Psychologists tell us that parents are the major influence in a young child’s life, but for my money they underestimate the importance of grandparents. Mine were born in Europe, and while they all spoke perfect English their lightly accented voices still carried within them the echo of another time and place, another way of life. For a child growing up in a brand-new suburb where all the houses looked alike and nothing suggested the existence of a world much older than I was myself, the presence of these stately older folks opened a magical window onto another world.
My paternal grandparents had emigrated from Russia as young adults just before the Russian Revolution. One or the other (though officially still married they had separated years earlier) came to our house every Friday night to babysit for me and my siblings. I always thought that everyone had grandparents like that – people who were part of your extended nuclear family, who helped take care of you when you were small, and who woke up with you early on Saturday mornings to make tea and tell you stories about the exotic places where they’d grown up. Only later did I find out that some of my friends barely even knew their grandparents. You don’t know what you’re missing, I thought.

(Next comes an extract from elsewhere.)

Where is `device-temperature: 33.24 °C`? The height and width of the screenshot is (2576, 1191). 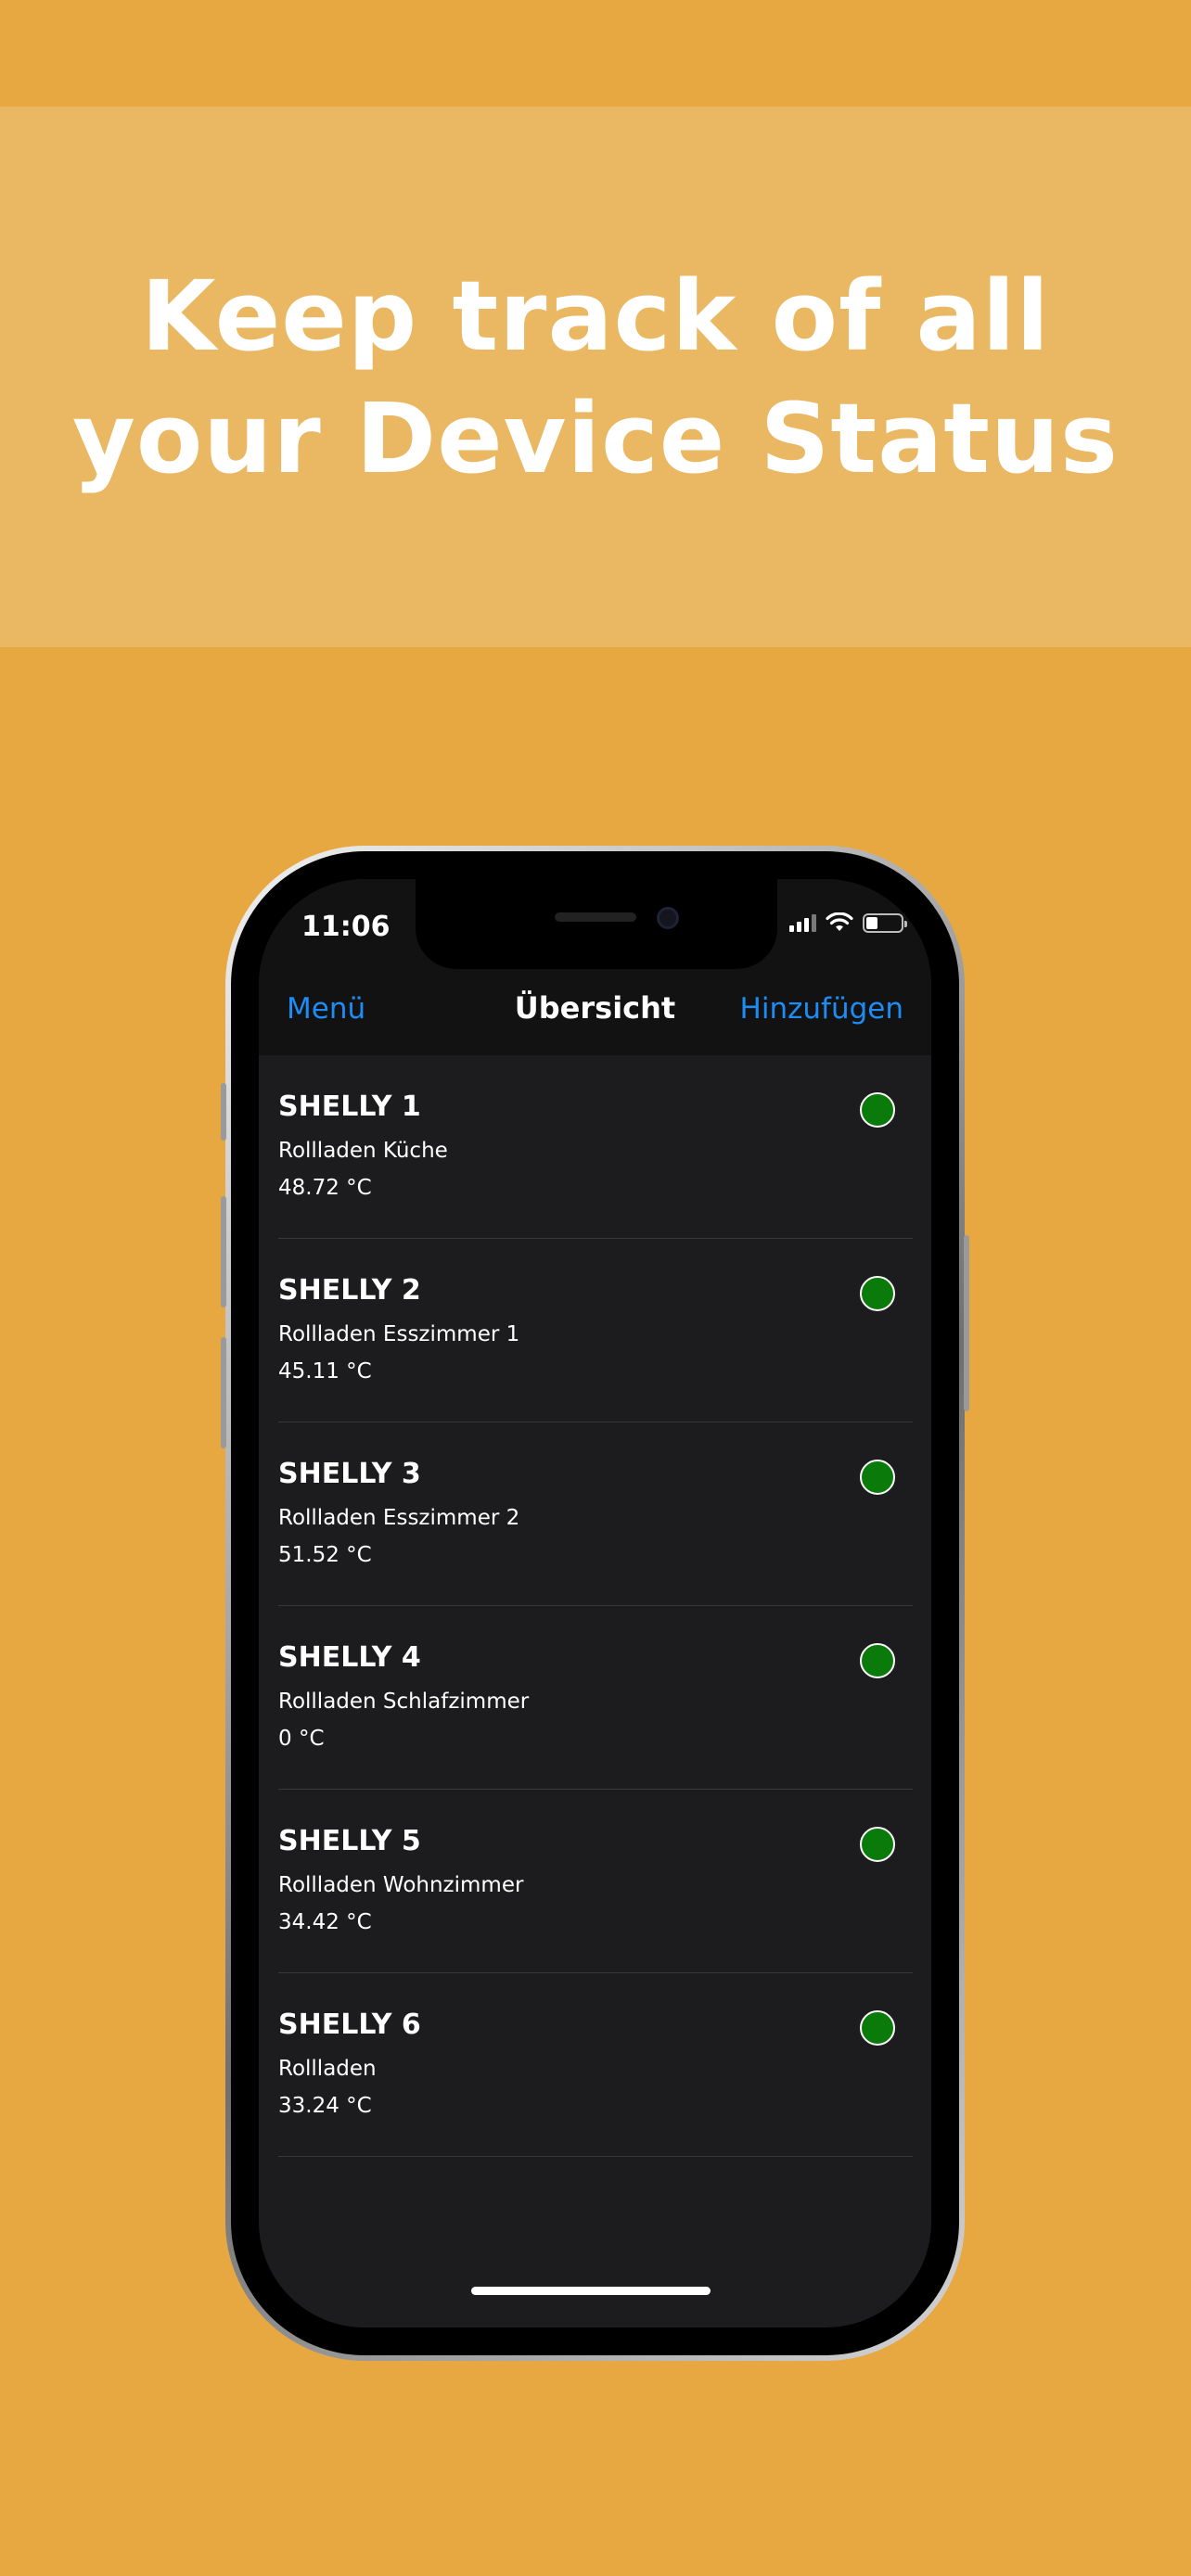
device-temperature: 33.24 °C is located at coordinates (325, 2106).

My grandfather, in what I always took to be a holdover from his early life in Russia, loved to take long, meandering walks in the woods behind our housing development, with some wild berry picking along the way if we got lucky. One favorite route followed an abandoned highway from the 1920s, called the old Motor Parkway, that had been built by one of the Vanderbilt descendants to help wealthy Jazz Age car owners get to their estates on Long Island. At one point, the roadbed crossed a trestle above the tracks of the Long Island Railroad. When we got to the trestle’s edge, our grandfather would lead us down the embankment to stand alongside the tracks and wait for the next approaching train. As soon as we heard the whistle and saw the locomotive slowly come into view around a far-off curve down the tracks, he would pull out his white handkerchief to give to one of us to wave at the oncoming engineer. The engineer always waved back.
The unconditional love that grandparents bestow and the limitless sense of responsibility they exude for their grandchildren add a special dimension to a child’s life. As big and authoritative as one’s parents are, when the grandparents are around even a small child can sense that the parents were actually once little children themselves.